Work request: Given the material below, output exactly the lines from the line with "1-855-672-2788 (471, 20)" to the line with "[Open site menu] (728, 80)", both ends included, and no other lines.

Record extracts:
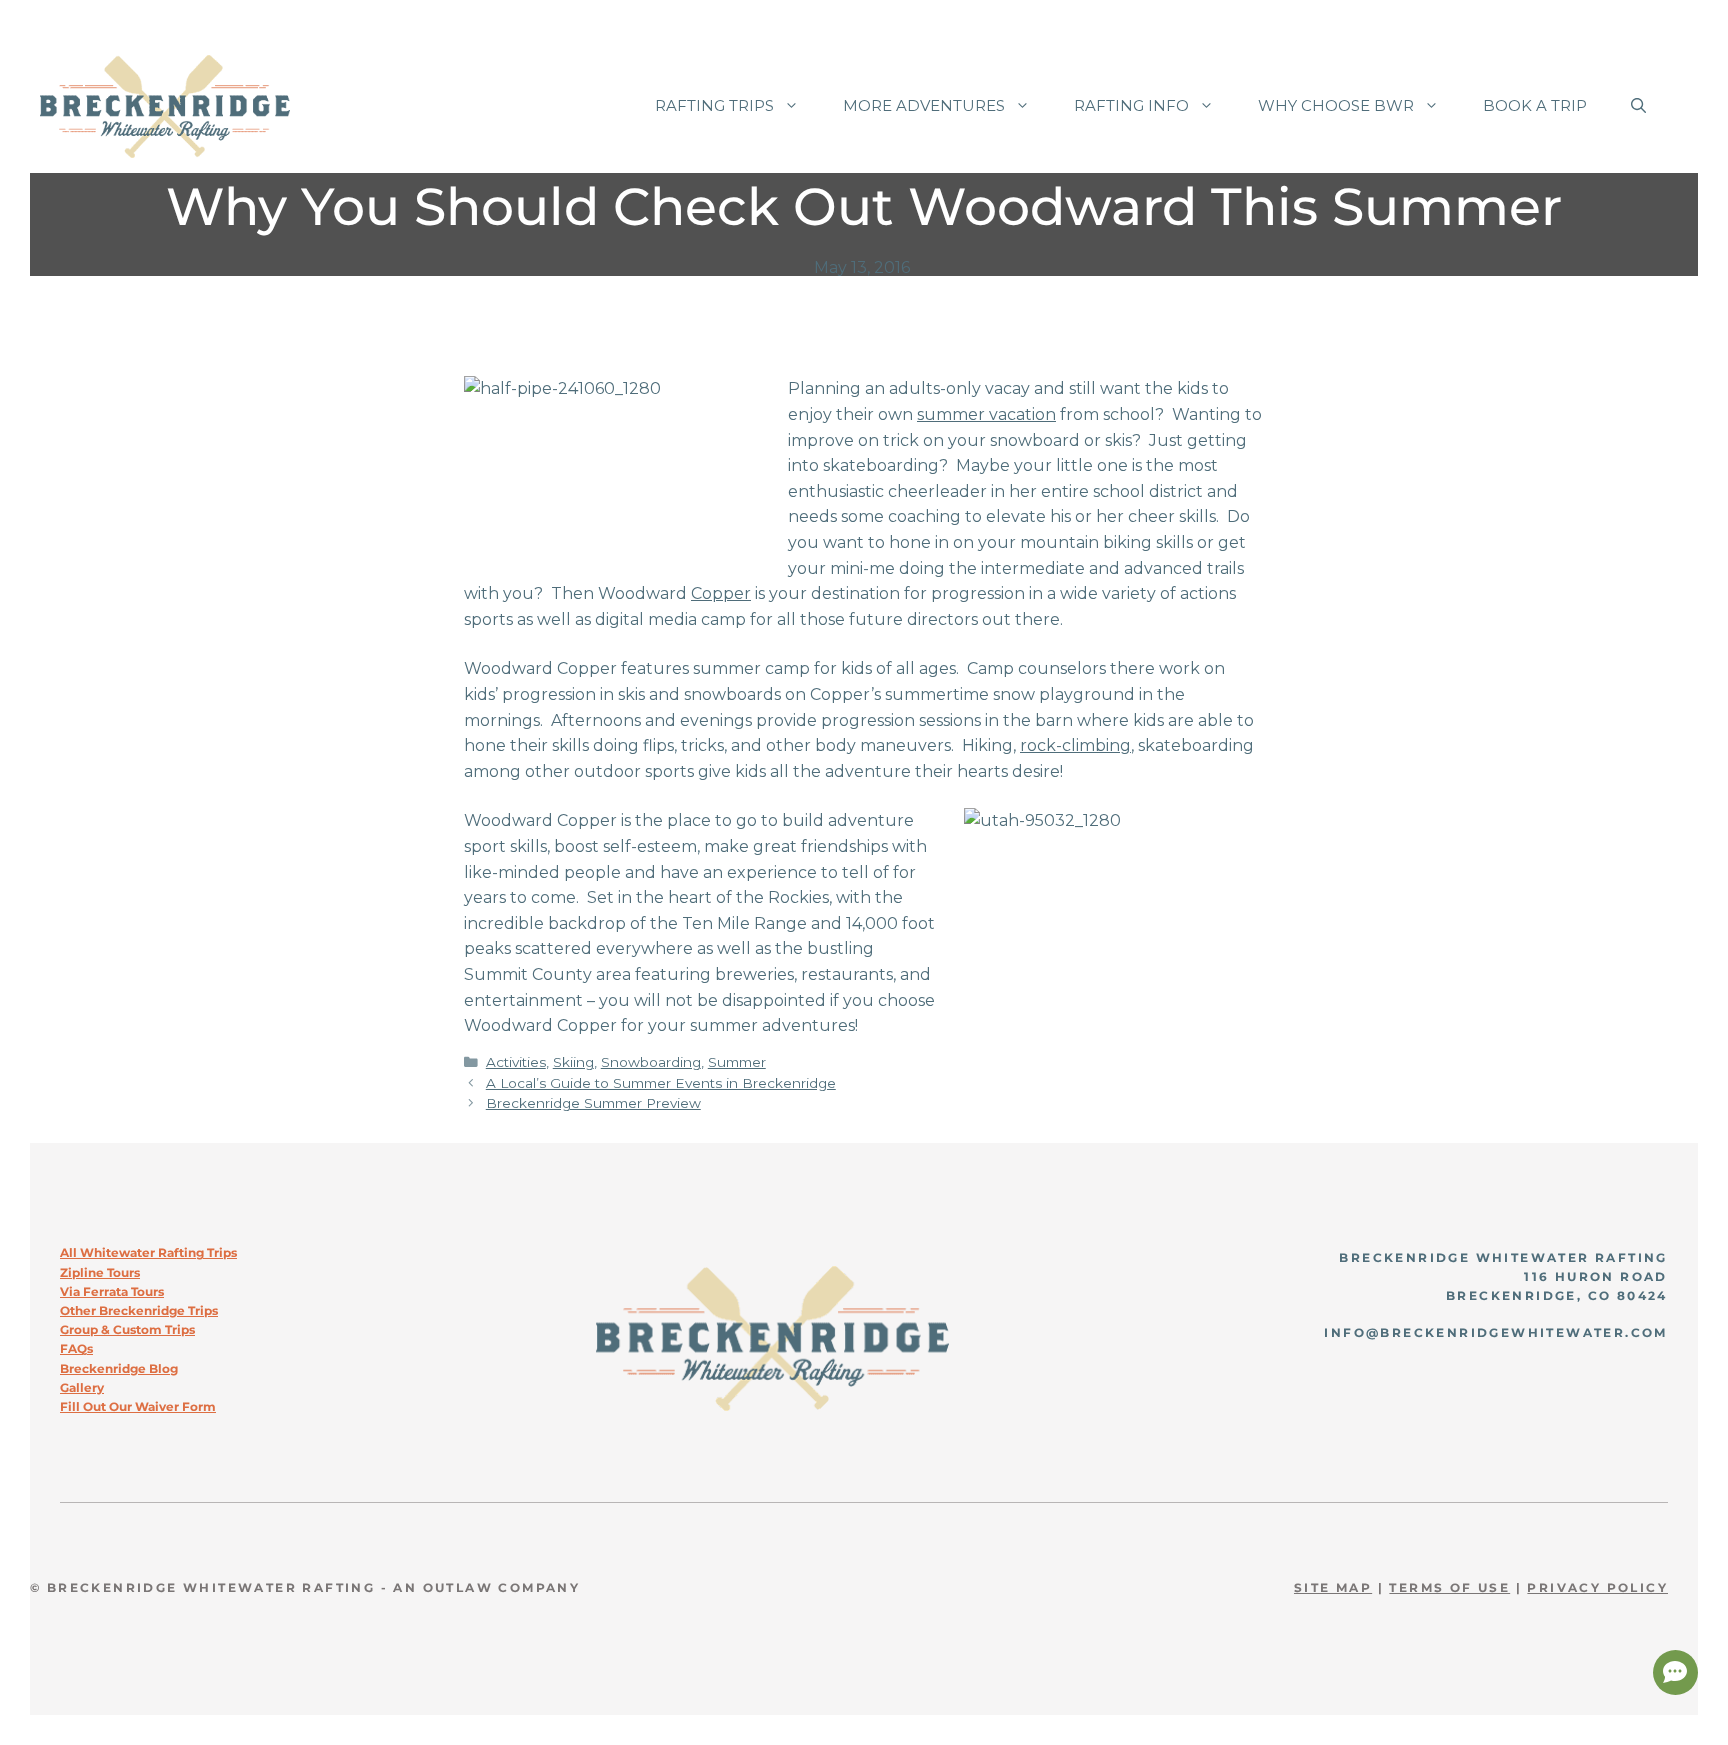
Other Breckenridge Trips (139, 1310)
==
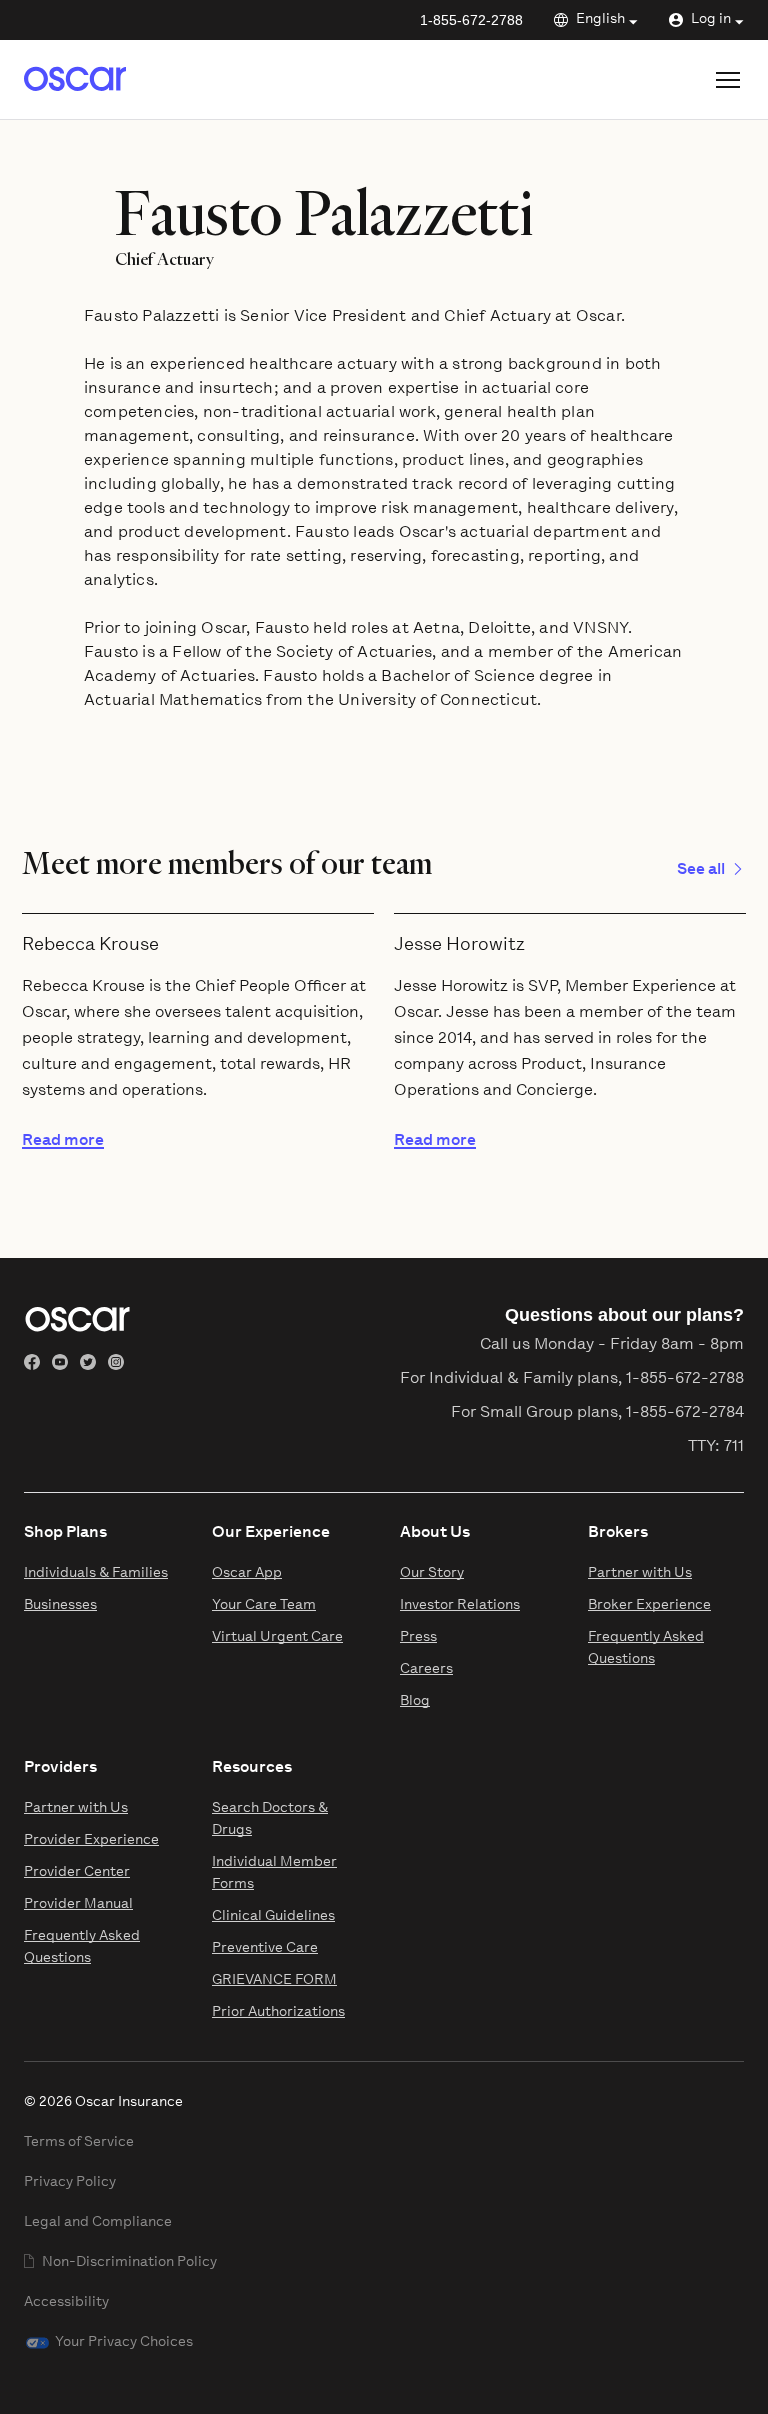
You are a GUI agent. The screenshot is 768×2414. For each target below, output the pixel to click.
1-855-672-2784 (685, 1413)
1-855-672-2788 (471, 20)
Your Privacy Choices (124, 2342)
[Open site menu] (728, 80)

Output of the task:
1-855-672-2788 (471, 20)
Your Privacy Choices (124, 2342)
[Open site menu] (728, 80)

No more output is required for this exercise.